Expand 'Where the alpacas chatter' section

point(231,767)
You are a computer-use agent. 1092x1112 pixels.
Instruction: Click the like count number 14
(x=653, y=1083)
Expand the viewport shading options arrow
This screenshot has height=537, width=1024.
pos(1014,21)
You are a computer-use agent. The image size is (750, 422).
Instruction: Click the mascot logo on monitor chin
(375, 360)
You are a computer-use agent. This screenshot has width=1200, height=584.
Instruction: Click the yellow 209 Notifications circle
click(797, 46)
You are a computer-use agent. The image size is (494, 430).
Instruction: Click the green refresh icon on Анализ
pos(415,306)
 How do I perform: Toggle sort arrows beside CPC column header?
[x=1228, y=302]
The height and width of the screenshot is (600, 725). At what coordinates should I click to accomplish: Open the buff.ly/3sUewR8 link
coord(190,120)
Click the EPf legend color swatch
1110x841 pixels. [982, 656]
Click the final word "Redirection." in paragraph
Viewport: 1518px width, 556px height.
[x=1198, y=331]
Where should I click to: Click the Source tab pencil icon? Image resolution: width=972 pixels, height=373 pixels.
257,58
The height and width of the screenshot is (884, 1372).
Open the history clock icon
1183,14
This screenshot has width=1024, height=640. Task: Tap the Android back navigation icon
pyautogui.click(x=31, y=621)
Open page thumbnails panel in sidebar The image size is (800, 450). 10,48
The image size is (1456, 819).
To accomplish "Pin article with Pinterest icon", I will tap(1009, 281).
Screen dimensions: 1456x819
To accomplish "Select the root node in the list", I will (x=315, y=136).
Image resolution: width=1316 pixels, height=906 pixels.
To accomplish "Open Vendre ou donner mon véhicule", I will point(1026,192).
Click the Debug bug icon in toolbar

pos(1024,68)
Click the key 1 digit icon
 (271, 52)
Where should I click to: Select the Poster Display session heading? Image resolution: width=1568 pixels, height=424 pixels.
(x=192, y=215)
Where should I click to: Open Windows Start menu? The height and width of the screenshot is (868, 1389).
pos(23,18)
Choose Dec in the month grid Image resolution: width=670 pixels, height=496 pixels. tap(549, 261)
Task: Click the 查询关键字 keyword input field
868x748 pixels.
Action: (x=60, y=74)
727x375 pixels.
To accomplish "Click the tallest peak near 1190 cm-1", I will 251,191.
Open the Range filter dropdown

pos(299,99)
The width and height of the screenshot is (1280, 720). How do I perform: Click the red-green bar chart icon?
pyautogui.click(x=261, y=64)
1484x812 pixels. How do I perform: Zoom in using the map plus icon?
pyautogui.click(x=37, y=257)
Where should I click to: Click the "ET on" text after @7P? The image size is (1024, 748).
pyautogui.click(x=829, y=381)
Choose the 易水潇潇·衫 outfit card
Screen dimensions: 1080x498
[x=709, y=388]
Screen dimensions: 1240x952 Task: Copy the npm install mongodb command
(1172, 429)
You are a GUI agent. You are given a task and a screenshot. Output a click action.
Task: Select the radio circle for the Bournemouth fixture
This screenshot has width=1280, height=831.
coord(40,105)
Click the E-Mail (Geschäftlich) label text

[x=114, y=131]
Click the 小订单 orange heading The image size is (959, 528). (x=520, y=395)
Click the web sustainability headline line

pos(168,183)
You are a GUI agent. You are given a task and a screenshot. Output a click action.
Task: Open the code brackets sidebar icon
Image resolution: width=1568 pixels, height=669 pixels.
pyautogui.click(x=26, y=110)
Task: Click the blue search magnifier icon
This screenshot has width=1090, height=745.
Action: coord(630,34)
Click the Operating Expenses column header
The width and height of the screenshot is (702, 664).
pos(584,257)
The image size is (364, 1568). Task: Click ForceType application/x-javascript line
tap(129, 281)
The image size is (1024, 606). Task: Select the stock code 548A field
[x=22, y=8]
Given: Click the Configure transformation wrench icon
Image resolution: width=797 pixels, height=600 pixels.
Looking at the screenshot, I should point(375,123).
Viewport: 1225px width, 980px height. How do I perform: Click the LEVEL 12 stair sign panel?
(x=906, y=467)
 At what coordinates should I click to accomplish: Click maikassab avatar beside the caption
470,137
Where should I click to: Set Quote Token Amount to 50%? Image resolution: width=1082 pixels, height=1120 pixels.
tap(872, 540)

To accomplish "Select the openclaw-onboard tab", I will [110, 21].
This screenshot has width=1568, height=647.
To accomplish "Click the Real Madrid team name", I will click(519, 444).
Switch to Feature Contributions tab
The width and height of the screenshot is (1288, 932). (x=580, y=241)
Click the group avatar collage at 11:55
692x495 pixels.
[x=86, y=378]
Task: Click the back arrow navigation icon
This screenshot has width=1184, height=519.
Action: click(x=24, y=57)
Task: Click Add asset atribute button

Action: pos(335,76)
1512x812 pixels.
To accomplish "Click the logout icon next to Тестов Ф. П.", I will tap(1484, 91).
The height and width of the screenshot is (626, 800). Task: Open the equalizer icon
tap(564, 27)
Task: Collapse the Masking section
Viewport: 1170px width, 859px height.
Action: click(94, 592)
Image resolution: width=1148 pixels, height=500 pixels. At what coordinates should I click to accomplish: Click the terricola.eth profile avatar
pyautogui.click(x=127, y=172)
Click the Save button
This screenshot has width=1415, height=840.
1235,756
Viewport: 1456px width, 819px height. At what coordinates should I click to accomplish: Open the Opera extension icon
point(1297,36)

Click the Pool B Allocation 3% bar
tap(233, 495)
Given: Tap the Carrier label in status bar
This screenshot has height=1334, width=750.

===============

Task statement
Please update the records above by replacing "computer-use agent" with "screen-use assistant" wherever it appears, and give them again with everything else unchanged.

Complete response
Expand 'Where the alpacas chatter' section

point(231,767)
You are a screen-use assistant. 1092x1112 pixels.
Instruction: Click the like count number 14
(x=653, y=1083)
Expand the viewport shading options arrow
This screenshot has height=537, width=1024.
pos(1014,21)
You are a screen-use assistant. The image size is (750, 422).
Instruction: Click the mascot logo on monitor chin
(375, 360)
You are a screen-use assistant. This screenshot has width=1200, height=584.
Instruction: Click the yellow 209 Notifications circle
click(797, 46)
You are a screen-use assistant. The image size is (494, 430).
Instruction: Click the green refresh icon on Анализ
pos(415,306)
 How do I perform: Toggle sort arrows beside CPC column header?
[x=1228, y=302]
The height and width of the screenshot is (600, 725). At what coordinates should I click to accomplish: Open the buff.ly/3sUewR8 link
coord(190,120)
Click the EPf legend color swatch
1110x841 pixels. [982, 656]
Click the final word "Redirection." in paragraph
Viewport: 1518px width, 556px height.
[x=1198, y=331]
Where should I click to: Click the Source tab pencil icon? Image resolution: width=972 pixels, height=373 pixels.
257,58
The height and width of the screenshot is (884, 1372).
Open the history clock icon
1183,14
This screenshot has width=1024, height=640. Task: Tap the Android back navigation icon
pyautogui.click(x=31, y=621)
Open page thumbnails panel in sidebar The image size is (800, 450). 10,48
The image size is (1456, 819).
To accomplish "Pin article with Pinterest icon", I will tap(1009, 281).
Screen dimensions: 1456x819
To accomplish "Select the root node in the list", I will (x=315, y=136).
Image resolution: width=1316 pixels, height=906 pixels.
To accomplish "Open Vendre ou donner mon véhicule", I will point(1026,192).
Click the Debug bug icon in toolbar

pos(1024,68)
Click the key 1 digit icon
 (271, 52)
Where should I click to: Select the Poster Display session heading? Image resolution: width=1568 pixels, height=424 pixels.
(x=192, y=215)
Where should I click to: Open Windows Start menu? The height and width of the screenshot is (868, 1389).
pos(23,18)
Choose Dec in the month grid Image resolution: width=670 pixels, height=496 pixels. tap(549, 261)
Task: Click the 查询关键字 keyword input field
868x748 pixels.
Action: (x=60, y=74)
727x375 pixels.
To accomplish "Click the tallest peak near 1190 cm-1", I will 251,191.
Open the Range filter dropdown

pos(299,99)
The width and height of the screenshot is (1280, 720). How do I perform: Click the red-green bar chart icon?
pyautogui.click(x=261, y=64)
1484x812 pixels. How do I perform: Zoom in using the map plus icon?
pyautogui.click(x=37, y=257)
Where should I click to: Click the "ET on" text after @7P? The image size is (1024, 748).
pyautogui.click(x=829, y=381)
Choose the 易水潇潇·衫 outfit card
Screen dimensions: 1080x498
[x=709, y=388]
Screen dimensions: 1240x952 Task: Copy the npm install mongodb command
(1172, 429)
You are a GUI agent. You are given a task and a screenshot. Output a click action.
Task: Select the radio circle for the Bournemouth fixture
This screenshot has width=1280, height=831.
coord(40,105)
Click the E-Mail (Geschäftlich) label text

[x=114, y=131]
Click the 小订单 orange heading The image size is (959, 528). (x=520, y=395)
Click the web sustainability headline line

pos(168,183)
You are a GUI agent. You are given a task and a screenshot. Output a click action.
Task: Open the code brackets sidebar icon
Image resolution: width=1568 pixels, height=669 pixels.
pyautogui.click(x=26, y=110)
Task: Click the blue search magnifier icon
This screenshot has width=1090, height=745.
Action: coord(630,34)
Click the Operating Expenses column header
The width and height of the screenshot is (702, 664).
pos(584,257)
The image size is (364, 1568). Task: Click ForceType application/x-javascript line
tap(129, 281)
The image size is (1024, 606). Task: Select the stock code 548A field
[x=22, y=8]
Given: Click the Configure transformation wrench icon
Image resolution: width=797 pixels, height=600 pixels.
Looking at the screenshot, I should point(375,123).
Viewport: 1225px width, 980px height. How do I perform: Click the LEVEL 12 stair sign panel?
(x=906, y=467)
 At what coordinates should I click to accomplish: Click maikassab avatar beside the caption
470,137
Where should I click to: Set Quote Token Amount to 50%? Image resolution: width=1082 pixels, height=1120 pixels.
tap(872, 540)

To accomplish "Select the openclaw-onboard tab", I will [110, 21].
This screenshot has width=1568, height=647.
To accomplish "Click the Real Madrid team name", I will click(519, 444).
Switch to Feature Contributions tab
The width and height of the screenshot is (1288, 932). (x=580, y=241)
Click the group avatar collage at 11:55
692x495 pixels.
[x=86, y=378]
Task: Click the back arrow navigation icon
This screenshot has width=1184, height=519.
Action: click(x=24, y=57)
Task: Click Add asset atribute button

Action: pos(335,76)
1512x812 pixels.
To accomplish "Click the logout icon next to Тестов Ф. П.", I will tap(1484, 91).
The height and width of the screenshot is (626, 800). Task: Open the equalizer icon
tap(564, 27)
Task: Collapse the Masking section
Viewport: 1170px width, 859px height.
Action: click(94, 592)
Image resolution: width=1148 pixels, height=500 pixels. At what coordinates should I click to accomplish: Click the terricola.eth profile avatar
pyautogui.click(x=127, y=172)
Click the Save button
This screenshot has width=1415, height=840.
1235,756
Viewport: 1456px width, 819px height. At what coordinates should I click to accomplish: Open the Opera extension icon
point(1297,36)

Click the Pool B Allocation 3% bar
tap(233, 495)
Given: Tap the Carrier label in status bar
This screenshot has height=1334, width=750.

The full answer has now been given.